Oyuna yarım saat kala Konak Devlet Tiyatrosu'na ulaştık. Yer bulacağımızdan adımız kadar emin gişeye yaklaştık ama sonuç hüsran. Merdivende otursak, ayakta dursak, dememiz de fayda etmedi yine de yılmadık. Sigaralarımızı sinirden yer vaziyette bahçede beklemeye başladık. Umut fakirin ekmeği, karnımızı doyurduk. Böyle anlarda hep bir kurtarıcı olur ya, yine oldu.

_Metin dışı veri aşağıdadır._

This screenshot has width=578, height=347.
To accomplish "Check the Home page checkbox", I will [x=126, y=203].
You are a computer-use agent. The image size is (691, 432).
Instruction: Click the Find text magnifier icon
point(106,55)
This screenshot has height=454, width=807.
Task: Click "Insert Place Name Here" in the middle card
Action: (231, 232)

Fazladan bileti olanlardan biletlerimizi aldık, koltuğumuza yerleştik.
55 dakika boyunca adeta gözlerimi kırpmadım, nefes almadım, ses çıkartan herkese içimden küfür ettim. Ben böyle bir oyun izlemedim.
Eğer izlemediyseniz bu oyunu takip edin, Nazım'ın sesinden kendi mısralarını dinleyin, hiç görmediğiniz fotoğraflarını görün, Olcay Poyraz'ın hissettiği her cümleyi size de hissettiriyor oluşuna hayret edin, şaşın, apışın ve salondan benim hissettiklerime yakın duygularla ayrılın.

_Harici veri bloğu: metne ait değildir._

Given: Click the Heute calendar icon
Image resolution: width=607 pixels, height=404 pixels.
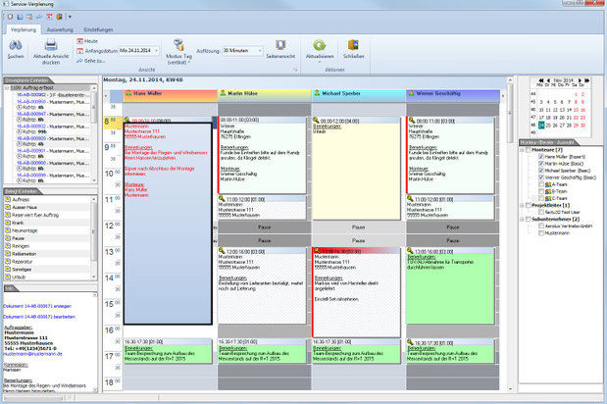Looking at the screenshot, I should (79, 41).
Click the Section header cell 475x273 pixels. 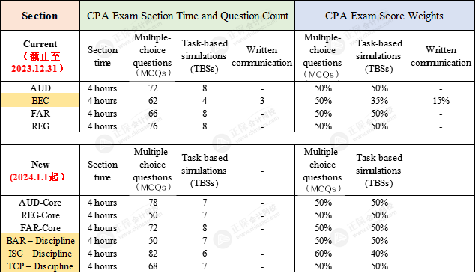point(40,15)
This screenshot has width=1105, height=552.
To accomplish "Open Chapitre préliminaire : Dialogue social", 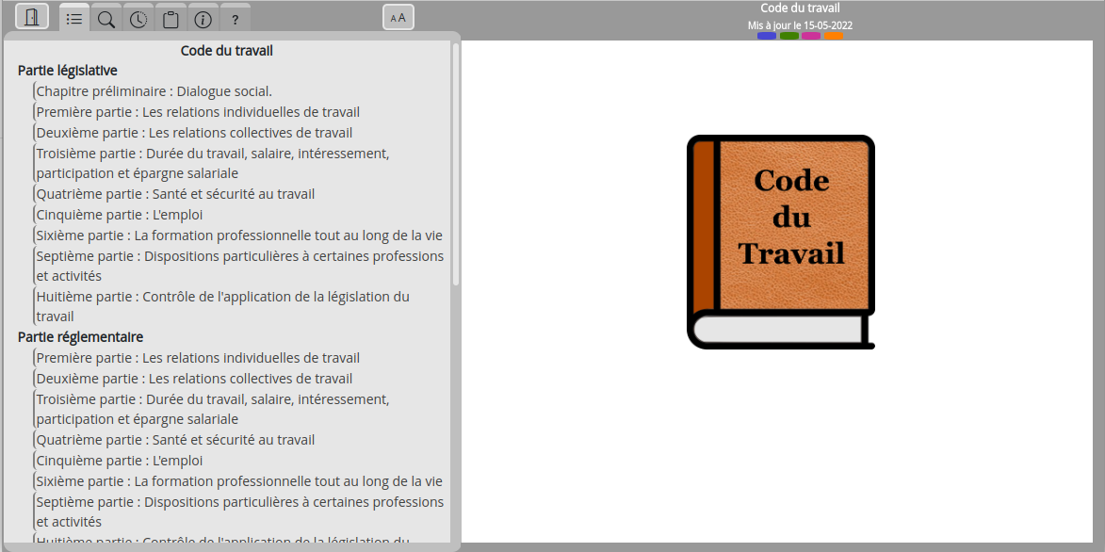I will pos(153,90).
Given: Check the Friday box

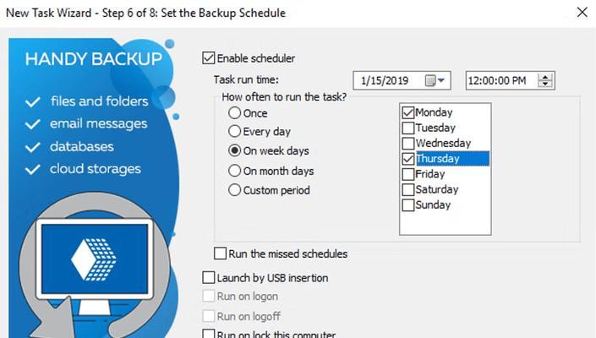Looking at the screenshot, I should pyautogui.click(x=407, y=174).
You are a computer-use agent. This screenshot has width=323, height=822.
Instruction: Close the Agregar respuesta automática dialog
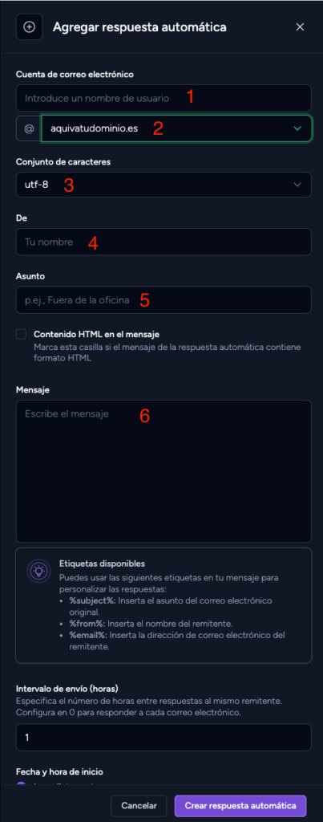[x=300, y=27]
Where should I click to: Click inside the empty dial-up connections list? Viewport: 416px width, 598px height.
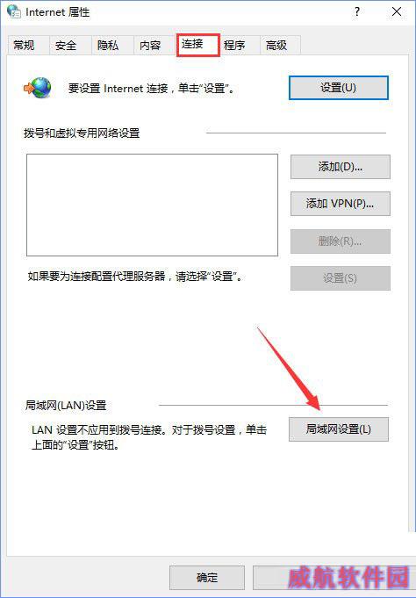(x=152, y=205)
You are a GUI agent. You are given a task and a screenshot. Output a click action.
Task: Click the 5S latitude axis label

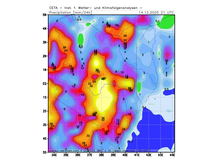(x=44, y=152)

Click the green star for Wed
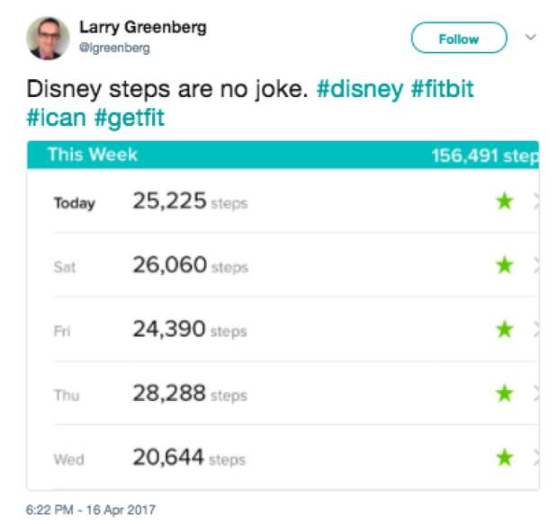(x=505, y=457)
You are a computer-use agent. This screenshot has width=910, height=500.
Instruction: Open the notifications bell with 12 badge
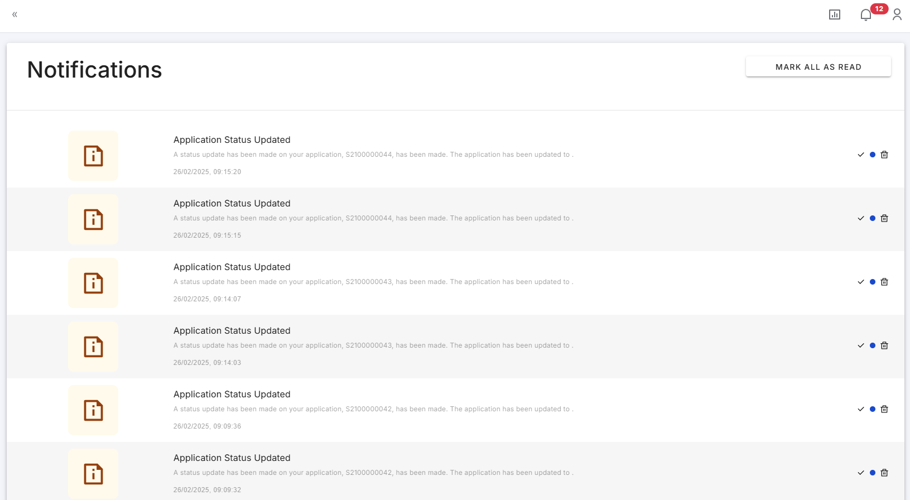(865, 15)
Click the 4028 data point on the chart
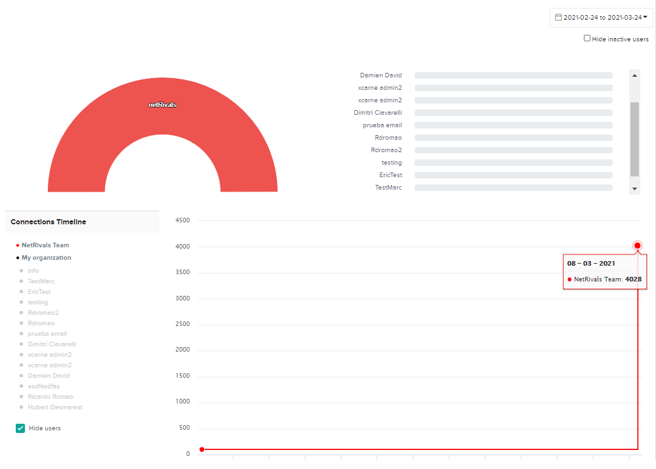The image size is (656, 469). (638, 245)
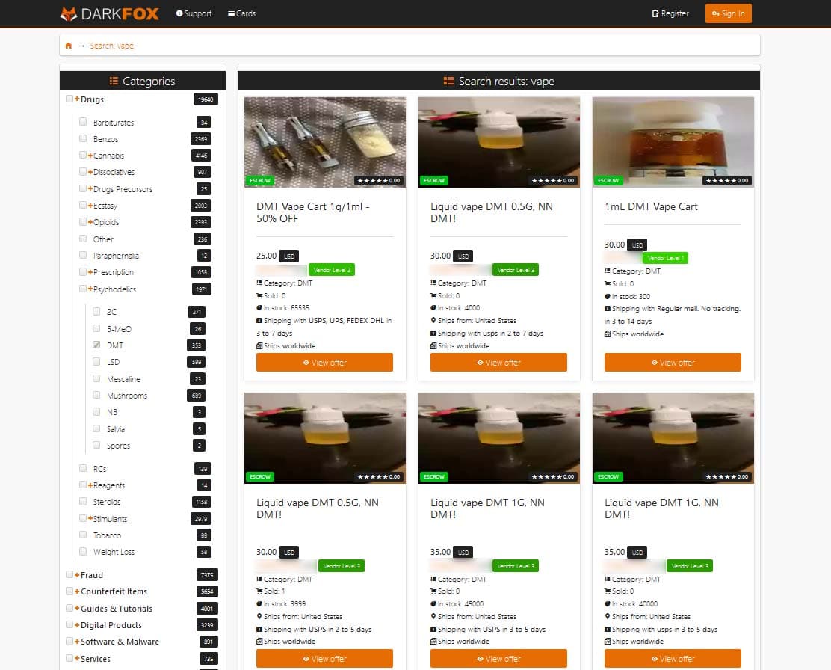Click the Register icon in the header

(655, 13)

Ağlamamak için kendimi tutmayacağım artık.
"Akrep gibisin kardeşim, korkak bir karanlık içindesin akrep gibi.
Serçe gibisin kardeşim, serçenin telaşı içindesin.

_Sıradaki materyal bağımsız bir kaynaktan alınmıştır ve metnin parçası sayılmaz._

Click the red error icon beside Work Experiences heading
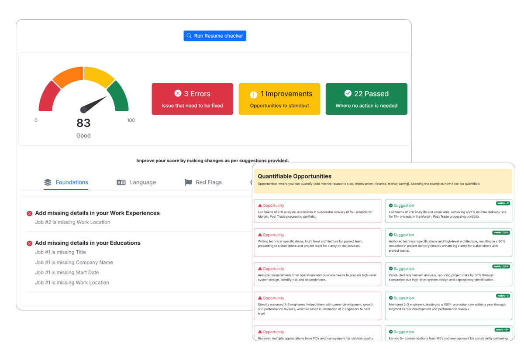 (x=30, y=213)
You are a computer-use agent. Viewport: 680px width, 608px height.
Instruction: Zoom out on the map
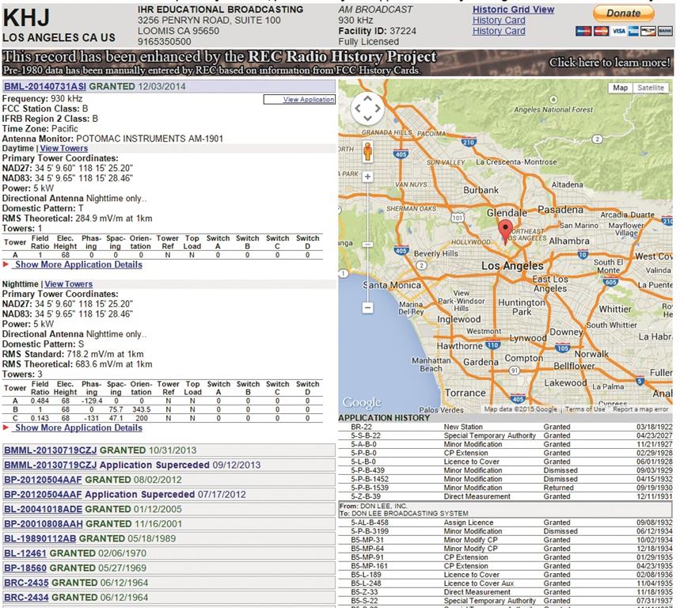367,306
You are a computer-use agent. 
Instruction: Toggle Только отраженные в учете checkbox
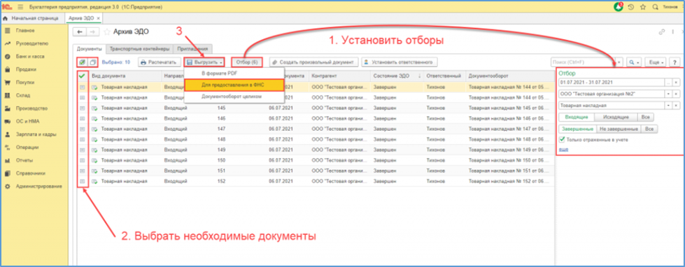point(563,140)
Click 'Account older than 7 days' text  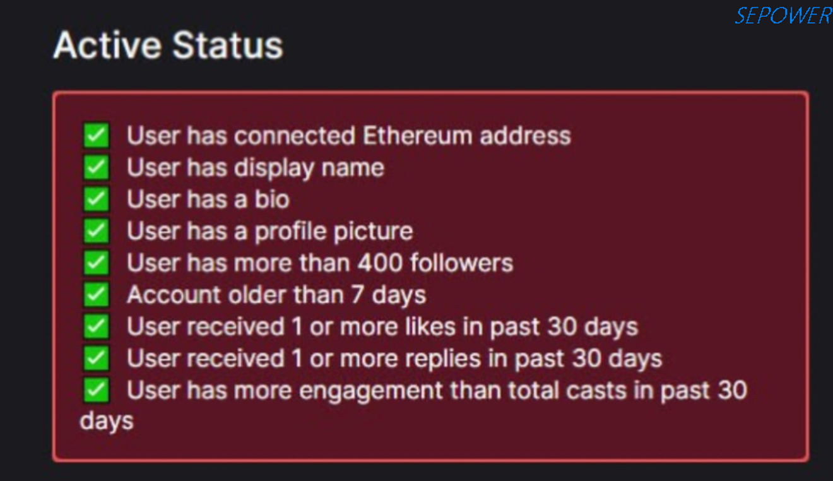point(276,295)
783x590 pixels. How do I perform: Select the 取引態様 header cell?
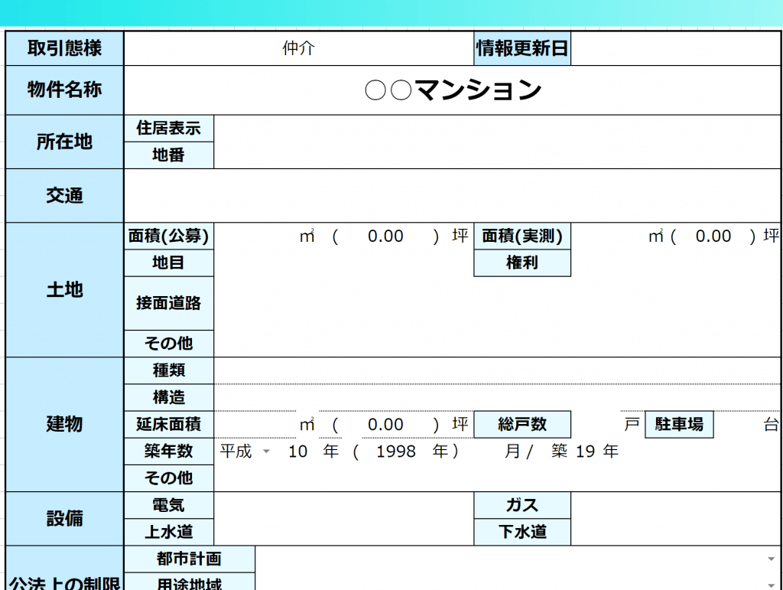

Midye gibisin kardeşim, midye gibi kapalı, rahat.
Ve sönmüş bir yanardağ ağzı gibi korkunçsun, kardeşim.
Bir değil, beş değil, yüz milyonlarlasın maalesef.
Koyun gibisin kardeşim,
gocuklu celep kaldırınca sopasını sürüye katılıverirsin hemen ve âdeta mağrur, koşarsın salhaneye.
Dünyanın en tuhaf mahlukusun yani,
hani şu derya içre olup deryayı bilmiyen balıktan da tuhaf.
Ve bu dünyada, bu zulüm senin sayende.
Ve açsak, yorgunsak, alkan içindeysek eğer
ve hâlâ şarabımızı vermek için üzüm gibi eziliyorsak kabahat senin,
— demeğe de dilim varmıyor ama —
kabahatın çoğu senin, canım kardeşim!"